In the interview, conducted by the Boston Globe’s Joshua Miller, the decorated combat veteran from Salem cited the recent unearthing by a Wall Street Journal reporter of a New York Times story from November 1922 that included comments about Hitler, then a rising politician in Bavaria:
Out of curiosity, I found the first NYT reference to Adolf Hitler. Nov. 21, 1922. Amazing last three paragraphs. pic.twitter.com/VhBnlSsfNm
— Jon Ostrower (@jonostrower) March 2, 2016
Moulton pounced on references to Hitler’s anti-Semitic message as more of a “bait to catch the masses of followers and keep them aroused,” playing on crude fears while he built a political organization.
The congressman compared Trump’s defenders to those who regarded Hitler’s anti-Semitism as a ploy and his views as less violent than they seemed.
“He’s saying all these racist things but everybody says he’s not really a racist,” Moulton said, referring to the Times article. “I think we’ve got to be really concerned when someone – regardless of his stature as a reality TV star or whatever else – says things that are fundamentally opposed to our values and to who we are as Americans.”
Moulton stressed that he doesn’t know what Trump would actually do if elected president. The billionaire New York businessman has made it clear throughout his campaign for the Republican presidential nomination that he’d call for bans on non-U.S. Muslims entering the country if he wins the White House, called for using torture on captured terrorism suspects and carpet bombing areas of Syria and Iraq held by the Islamic State terrorist organization.

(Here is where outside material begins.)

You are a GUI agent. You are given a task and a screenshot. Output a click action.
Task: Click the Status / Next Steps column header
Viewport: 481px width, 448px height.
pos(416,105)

“I don’t know that he would, but he’s certainly talked about carpet bombing the Middle East, that’s his approach to ISIS, which by the way is fundamentally stupid,” the 37-year-old Iraq War veteran and former Marine captain added, using a common acronym for Islamic State. His comments came during a one-hour interview as part of the university’s Political Happy Hour series, produced by the Globe.
“He obviously has absolutely no idea how to fight terrorism. He’s someone who has never done that,” Moulton said. “He’s never had to put his life on the line for the country. He has absolutely no idea how to fight terrorists without creating more terrorists in the process.”

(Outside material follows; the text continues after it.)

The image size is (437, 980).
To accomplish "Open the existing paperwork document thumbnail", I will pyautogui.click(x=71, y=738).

Reactions to Moulton’s comments quickly bubbled up. Jon Keller, the longtime political analyst for WBZ-TV, called Moulton’s comparison of Trump to Hitler “ignorant and insulting” in a commentary Thursday morning.
“I think it’s the congressman who needs to read up on his history,” Keller admonished.
“Hitler rallied the German people behind systematic genocide unparalleled in world history for its depravity,” Keller said. “To casually equate it with Trump is ignorant and insulting.”
Earlier on Wednesday, veteran congressman Stephen F. Lynch, a South Boston Democrat, also invoked the World War II era in comments about Trump and rival Ted Cruz, a Texas Senator, on a Boston Herald live-streamed “radio” show. But Lynch stopped far short of mentioning Hitler, pointing out that Jews in that era became targets of leaders and everyday people beyond Germany, simply because of their religious beliefs.
“Now we’re identifying people by their religion again, albeit they’re Muslims, and I think it’s just as wrong to ban an entire religion because of what one very, very small and radical minority is doing,” Lynch said on the “Herald Drive Show.”